**Brief 1**
Using the page text about Edward Wickham, say whether each statement agrees with it: (a) he formed the St Catharine’s Girls’ Choir in 2008; (b) he was appointed Director of Music at St Catharine’s College in 2005; (c) he is co-director of the Cambridge Early Music Consort. For each, answer yes or no and quote the deciding words from the text.

Edward Wickham was appointed Director of Music at St Catharine’s College, Cambridge in 2003 and later became Fellow and Director of Studies in Music. His duties at the College include direction of the two choirs, curating the Kellaway Concert series, and supporting a wide range of collegiate musical activities. In 2008 he formed the St Catharine’s Girls’ Choir, the first college-based choir for girls in the UK. Under his direction, the choirs of St Catharine’s have made several recordings – latterly on the Resonus label – and toured as far afield as China and the United States. The choirs have gained a reputation for ambitious and innovative programming, which has included commissioning contemporary works, collaborations with musicians from non-Western and non-classical traditions. The choirs' work is broadcast regularly on BBC Radio 3 and 4.
Dr Wickham is an Affiliate Lecturer at the Faculty of Music in Cambridge, and delivers courses on Late Medieval and Renaissance music and its notation; for several years he was the Course Director of the MMus in Choral Studies His current research interest entails the examination of modes of text understanding and intelligibility within a range of choral repertories. He is also the co-director of the Cambridge Early Music Consort and of the Cambridge Institute of Renaissance Studies.

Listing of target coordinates
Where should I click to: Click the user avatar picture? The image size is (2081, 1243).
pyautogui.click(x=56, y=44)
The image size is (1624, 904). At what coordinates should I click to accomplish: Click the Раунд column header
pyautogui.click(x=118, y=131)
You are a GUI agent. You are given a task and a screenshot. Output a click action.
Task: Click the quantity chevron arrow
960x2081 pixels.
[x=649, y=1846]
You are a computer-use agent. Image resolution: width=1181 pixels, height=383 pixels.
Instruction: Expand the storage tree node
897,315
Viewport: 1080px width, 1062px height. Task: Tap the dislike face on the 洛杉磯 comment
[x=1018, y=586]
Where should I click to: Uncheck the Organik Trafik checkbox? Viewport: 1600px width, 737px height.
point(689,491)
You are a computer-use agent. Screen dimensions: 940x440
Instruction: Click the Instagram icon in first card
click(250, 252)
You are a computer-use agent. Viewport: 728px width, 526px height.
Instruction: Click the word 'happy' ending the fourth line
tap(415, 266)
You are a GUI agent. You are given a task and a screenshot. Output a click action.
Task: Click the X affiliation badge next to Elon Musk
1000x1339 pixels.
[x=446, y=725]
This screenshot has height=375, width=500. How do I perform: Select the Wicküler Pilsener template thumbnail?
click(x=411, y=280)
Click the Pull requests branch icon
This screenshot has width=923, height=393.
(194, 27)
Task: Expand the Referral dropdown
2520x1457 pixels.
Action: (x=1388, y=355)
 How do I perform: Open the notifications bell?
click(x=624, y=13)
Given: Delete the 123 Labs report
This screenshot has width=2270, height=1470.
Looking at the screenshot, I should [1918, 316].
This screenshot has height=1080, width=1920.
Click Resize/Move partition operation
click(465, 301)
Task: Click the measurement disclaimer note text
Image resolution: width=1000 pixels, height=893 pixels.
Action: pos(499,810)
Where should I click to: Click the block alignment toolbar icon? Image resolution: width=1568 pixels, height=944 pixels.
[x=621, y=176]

**Brief 2**
Rewrite everything in the listing from the line containing "Where should I click to: Click the block" down to the end of the listing, changing "toolbar icon" to "toolbar button" and leaving all else unchanged.

**Problem solution 1**
(a) Yes: "In 2008 he formed the St Catharine’s Girls’ Choir"
(b) No: "Edward Wickham was appointed Director of Music at St Catharine’s College, Cambridge in 2003"
(c) Yes: "He is also the co-director of the Cambridge Early Music Consort"

**Problem solution 2**
Where should I click to: Click the block alignment toolbar button? Image resolution: width=1568 pixels, height=944 pixels.
[x=621, y=176]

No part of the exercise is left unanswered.